§ TEXT PASSAGE

= Beginning of Section =

I wouldn't say Bay Street is lifeless - but it's not got quite the kind of life I think of as engaging and invigorating. It feels a bit decorous and tidy - like a long outdoor parlour.
Someone said that Toronto is interesting in that it's best walking streets are east-west, but not north-south. I think that generally holds up. I don't know why that's come to be. Maybe because north-south you're always going up or down an incline? Yonge Street has plenty of activity and all sorts of life, but walking along it still feels like you're being funnelled up one side or down the other. It's part destination, part a street you have to put up with walking along in order to get somewhere else. It's crumbly, jumbled, provisional and racuous.
Bay is sort of the anti-Yonge. Planned unto vapidity. But it shares Yonge street's peculiar sense of a place you use, rather than a place you dwell. Even though it's getting remarkably crowded, residentially, which I think has improved it.

= End of Section =

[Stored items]
= Beginning of Section =

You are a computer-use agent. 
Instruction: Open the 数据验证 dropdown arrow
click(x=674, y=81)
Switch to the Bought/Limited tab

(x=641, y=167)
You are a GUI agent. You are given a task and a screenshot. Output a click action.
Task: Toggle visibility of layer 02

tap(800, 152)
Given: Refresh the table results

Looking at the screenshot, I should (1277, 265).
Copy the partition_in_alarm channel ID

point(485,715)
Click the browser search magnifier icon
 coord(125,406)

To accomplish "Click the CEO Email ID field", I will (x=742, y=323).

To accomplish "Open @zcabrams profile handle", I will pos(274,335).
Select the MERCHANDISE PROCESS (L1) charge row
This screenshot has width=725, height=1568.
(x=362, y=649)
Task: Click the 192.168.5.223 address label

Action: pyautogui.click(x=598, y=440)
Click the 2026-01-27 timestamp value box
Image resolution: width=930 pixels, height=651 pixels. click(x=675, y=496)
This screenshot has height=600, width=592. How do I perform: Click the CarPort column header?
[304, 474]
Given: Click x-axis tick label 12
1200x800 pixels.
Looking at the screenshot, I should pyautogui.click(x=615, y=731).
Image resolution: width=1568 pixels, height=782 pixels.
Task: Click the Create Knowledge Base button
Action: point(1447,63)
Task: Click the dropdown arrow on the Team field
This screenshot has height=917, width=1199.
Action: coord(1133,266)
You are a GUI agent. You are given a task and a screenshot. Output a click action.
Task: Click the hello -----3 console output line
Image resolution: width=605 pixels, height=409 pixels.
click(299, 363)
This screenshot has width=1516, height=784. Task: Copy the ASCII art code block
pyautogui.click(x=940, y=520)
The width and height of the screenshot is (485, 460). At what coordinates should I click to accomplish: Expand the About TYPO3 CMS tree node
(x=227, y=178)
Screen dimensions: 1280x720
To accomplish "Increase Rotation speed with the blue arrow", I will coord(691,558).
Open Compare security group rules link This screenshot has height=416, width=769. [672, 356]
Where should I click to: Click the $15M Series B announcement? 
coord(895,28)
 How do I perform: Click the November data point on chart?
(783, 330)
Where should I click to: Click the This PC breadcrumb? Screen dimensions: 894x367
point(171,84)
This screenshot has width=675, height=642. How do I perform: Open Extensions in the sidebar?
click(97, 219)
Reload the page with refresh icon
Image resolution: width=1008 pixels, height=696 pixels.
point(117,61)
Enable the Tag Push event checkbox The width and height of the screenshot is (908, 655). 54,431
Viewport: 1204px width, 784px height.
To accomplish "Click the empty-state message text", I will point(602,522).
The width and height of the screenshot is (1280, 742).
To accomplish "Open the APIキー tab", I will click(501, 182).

= End of Section =

§ ASSIGNMENT A
Answer these questions using the passage on Toronto streets:
(i) What does the writer compare Bay Street to in the first paragraph?
(ii) According to what someone said, which direction do Toronto's best walking streets run?
(iii) What does the writer think has improved Bay Street?
§ ASSIGNMENT B
In one to three sentences, explain the possible reason the passage on Toronto streets offers for why north-south streets make poorer walking streets.
§ ASSIGNMENT C
Retype the stretch of the passage on Toronto streets from "I wouldn't say" through "provisional and racuous.".

§ ANSWER AREA A
(i) A long outdoor parlour.
(ii) East-west.
(iii) Its getting remarkably crowded residentially.

§ ANSWER AREA B
The writer says they don't know why this is so. They guess it may be because walking north-south you are always going up or down an incline.

§ ANSWER AREA C
I wouldn't say Bay Street is lifeless - but it's not got quite the kind of life I think of as engaging and invigorating. It feels a bit decorous and tidy - like a long outdoor parlour.
Someone said that Toronto is interesting in that it's best walking streets are east-west, but not north-south. I think that generally holds up. I don't know why that's come to be. Maybe because north-south you're always going up or down an incline? Yonge Street has plenty of activity and all sorts of life, but walking along it still feels like you're being funnelled up one side or down the other. It's part destination, part a street you have to put up with walking along in order to get somewhere else. It's crumbly, jumbled, provisional and racuous.